Milano, 23 feb. (Adnkronos) – Il welfare aziendale è presente più frequentemente nelle imprese più grandi, in particolare del Nord Italia. Il 44% delle intese in questo campo sono state sottoscritte in imprese con oltre mille dipendenti, con una netta prevalenza di accordi, il 69%, sottoscritti nelle regioni del Nord del Paese. E’ quanto emerge dal rapporto sul welfare occupazionale e aziendale in Italia promosso dalla Scuola di alta formazione in Relazioni industriali e di lavoro di Adapt e dall’Osservatorio Ubi Welfare di Ubi Banca, del gruppo Intesa Sanpaolo. Lo studio si è concentrato in particolare sui settori della metalmeccanica e della chimico-farmaceutica. Nei nuovi contratti aziendali della metalmeccanica sottoscritti nel 2019 si conferma e cresce l’attenzione attribuita nel settore per le misure di conciliazione (52%).

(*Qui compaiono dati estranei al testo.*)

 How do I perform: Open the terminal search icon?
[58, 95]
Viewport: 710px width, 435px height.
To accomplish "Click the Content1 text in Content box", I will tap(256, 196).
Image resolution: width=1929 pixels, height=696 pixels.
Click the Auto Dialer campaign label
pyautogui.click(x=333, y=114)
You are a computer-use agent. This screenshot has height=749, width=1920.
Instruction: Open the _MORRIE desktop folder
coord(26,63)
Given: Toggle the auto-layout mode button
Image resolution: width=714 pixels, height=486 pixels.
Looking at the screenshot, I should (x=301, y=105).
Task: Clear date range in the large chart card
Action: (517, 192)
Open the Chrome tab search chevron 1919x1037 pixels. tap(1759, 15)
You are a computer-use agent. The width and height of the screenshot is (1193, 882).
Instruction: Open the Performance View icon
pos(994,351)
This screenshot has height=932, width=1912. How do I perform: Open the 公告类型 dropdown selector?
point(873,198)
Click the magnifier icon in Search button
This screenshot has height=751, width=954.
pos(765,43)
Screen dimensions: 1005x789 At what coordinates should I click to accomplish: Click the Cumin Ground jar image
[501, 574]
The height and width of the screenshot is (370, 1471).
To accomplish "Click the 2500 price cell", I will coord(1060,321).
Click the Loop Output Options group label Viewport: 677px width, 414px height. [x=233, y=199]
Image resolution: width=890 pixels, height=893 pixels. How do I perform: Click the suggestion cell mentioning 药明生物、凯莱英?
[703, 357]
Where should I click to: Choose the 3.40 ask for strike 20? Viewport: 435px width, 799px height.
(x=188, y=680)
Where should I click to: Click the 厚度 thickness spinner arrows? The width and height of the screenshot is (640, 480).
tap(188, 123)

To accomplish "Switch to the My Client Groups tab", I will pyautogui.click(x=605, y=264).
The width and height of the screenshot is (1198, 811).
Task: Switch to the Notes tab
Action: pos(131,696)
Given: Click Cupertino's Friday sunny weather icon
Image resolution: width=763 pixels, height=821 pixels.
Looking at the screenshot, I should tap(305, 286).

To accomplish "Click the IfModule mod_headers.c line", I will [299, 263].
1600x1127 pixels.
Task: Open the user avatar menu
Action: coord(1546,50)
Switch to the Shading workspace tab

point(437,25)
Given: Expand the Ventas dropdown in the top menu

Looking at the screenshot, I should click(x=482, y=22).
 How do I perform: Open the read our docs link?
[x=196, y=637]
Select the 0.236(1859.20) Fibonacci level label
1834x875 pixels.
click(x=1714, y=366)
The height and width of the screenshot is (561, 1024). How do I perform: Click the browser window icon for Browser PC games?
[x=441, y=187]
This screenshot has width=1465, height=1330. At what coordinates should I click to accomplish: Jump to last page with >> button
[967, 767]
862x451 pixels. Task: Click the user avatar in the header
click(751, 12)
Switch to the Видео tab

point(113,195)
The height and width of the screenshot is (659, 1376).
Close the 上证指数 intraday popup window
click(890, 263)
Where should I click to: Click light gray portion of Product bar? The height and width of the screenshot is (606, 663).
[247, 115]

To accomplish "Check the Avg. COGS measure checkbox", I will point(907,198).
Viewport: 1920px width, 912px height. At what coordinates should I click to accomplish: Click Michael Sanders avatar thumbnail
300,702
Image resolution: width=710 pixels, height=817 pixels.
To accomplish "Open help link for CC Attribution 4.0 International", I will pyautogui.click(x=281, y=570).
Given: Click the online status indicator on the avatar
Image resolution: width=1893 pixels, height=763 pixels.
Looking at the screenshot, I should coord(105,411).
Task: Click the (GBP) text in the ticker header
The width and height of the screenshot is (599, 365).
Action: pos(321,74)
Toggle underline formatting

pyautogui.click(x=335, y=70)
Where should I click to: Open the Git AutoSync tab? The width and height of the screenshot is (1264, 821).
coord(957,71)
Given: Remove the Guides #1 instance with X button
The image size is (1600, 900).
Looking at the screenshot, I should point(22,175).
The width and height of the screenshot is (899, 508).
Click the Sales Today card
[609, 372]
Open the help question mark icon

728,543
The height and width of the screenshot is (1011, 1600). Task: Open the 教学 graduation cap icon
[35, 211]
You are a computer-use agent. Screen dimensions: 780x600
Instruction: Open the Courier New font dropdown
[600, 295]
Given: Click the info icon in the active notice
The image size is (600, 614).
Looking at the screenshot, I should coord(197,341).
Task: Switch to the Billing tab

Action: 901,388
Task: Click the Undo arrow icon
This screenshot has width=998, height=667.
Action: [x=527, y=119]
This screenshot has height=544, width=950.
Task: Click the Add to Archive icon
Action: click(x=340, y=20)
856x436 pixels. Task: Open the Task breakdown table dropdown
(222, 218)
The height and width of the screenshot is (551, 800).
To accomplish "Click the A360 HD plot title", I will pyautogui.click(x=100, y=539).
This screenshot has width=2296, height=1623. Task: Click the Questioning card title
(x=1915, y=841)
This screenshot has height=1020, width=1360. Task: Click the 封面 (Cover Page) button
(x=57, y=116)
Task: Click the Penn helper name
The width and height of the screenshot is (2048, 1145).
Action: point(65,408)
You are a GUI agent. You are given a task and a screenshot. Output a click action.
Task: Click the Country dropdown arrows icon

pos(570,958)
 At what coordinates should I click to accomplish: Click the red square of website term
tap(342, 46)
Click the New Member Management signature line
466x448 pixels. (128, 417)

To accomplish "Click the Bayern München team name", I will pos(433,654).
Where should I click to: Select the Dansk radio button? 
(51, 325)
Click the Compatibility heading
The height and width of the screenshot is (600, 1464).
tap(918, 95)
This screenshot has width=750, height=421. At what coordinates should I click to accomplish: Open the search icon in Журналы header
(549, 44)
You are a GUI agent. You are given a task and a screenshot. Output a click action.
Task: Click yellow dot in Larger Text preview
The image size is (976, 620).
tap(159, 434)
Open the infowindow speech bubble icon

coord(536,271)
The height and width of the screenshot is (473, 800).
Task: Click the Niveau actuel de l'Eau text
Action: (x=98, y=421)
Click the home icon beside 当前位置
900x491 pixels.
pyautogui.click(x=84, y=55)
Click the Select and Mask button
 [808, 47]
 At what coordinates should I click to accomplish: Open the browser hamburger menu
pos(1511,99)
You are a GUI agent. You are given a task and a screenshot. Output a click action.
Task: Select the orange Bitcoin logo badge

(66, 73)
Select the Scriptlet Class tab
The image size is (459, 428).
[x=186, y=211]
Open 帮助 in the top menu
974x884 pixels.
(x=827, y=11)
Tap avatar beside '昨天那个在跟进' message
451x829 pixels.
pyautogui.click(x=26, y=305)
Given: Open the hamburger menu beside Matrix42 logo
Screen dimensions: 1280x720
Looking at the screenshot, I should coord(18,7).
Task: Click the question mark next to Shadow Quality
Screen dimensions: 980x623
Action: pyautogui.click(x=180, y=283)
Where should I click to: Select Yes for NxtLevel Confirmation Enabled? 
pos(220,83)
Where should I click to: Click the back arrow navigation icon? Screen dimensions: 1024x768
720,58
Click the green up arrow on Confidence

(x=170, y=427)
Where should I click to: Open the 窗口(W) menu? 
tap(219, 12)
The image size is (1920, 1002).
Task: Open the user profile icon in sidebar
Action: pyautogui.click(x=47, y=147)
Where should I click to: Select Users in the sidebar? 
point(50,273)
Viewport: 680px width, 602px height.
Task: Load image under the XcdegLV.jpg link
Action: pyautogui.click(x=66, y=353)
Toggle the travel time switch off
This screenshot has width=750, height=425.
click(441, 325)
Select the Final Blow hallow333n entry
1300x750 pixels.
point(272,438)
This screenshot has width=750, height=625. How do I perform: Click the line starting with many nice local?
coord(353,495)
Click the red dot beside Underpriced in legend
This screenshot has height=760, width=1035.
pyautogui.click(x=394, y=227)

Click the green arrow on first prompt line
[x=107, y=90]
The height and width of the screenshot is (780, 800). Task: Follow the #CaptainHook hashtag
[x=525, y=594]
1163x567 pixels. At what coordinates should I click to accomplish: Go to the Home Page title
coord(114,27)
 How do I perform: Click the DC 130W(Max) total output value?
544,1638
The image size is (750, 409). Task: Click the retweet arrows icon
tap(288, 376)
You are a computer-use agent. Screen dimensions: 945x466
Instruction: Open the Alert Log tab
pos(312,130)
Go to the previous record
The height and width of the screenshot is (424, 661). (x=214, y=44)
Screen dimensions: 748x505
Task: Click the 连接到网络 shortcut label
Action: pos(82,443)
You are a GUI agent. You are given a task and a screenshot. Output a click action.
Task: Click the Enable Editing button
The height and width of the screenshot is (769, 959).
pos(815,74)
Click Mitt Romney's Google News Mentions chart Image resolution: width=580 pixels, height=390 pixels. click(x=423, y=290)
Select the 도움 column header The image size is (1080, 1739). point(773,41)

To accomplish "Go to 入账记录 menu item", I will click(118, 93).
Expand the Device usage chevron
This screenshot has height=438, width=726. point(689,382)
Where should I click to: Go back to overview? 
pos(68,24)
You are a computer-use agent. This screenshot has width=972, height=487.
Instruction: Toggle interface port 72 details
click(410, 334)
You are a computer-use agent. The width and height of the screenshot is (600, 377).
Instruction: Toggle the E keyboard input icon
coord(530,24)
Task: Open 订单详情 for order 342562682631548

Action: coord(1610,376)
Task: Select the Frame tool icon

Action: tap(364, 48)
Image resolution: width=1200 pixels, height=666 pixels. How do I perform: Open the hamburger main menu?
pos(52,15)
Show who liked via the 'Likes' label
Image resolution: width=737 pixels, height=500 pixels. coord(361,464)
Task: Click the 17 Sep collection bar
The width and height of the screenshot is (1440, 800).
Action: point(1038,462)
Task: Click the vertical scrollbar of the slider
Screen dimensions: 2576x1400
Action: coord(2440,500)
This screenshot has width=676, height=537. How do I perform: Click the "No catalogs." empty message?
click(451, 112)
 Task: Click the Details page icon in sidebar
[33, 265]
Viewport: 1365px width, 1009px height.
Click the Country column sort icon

Cresce la diffusione di prestazioni di mensa e buono pasto (38%) e di previsioni sulla formazione (38%). Non molto elevata è invece la presenza di misure di previdenza complementare (15%) e assistenza sanitaria integrativa (13%). Dal monitoraggio dei contratti aziendali dell’industria chimico-farmaceutica sottoscritti tra il 2016 e il 2019 emerge che la materia della flessibilità organizzativa e della conciliazione vita-lavoro rappresenta il 71% delle misure di welfare contrattate a livello aziendale. Per contro risultano molto diffuse anche le previsioni sui buoni acquisto e sui flexible benefit (53%).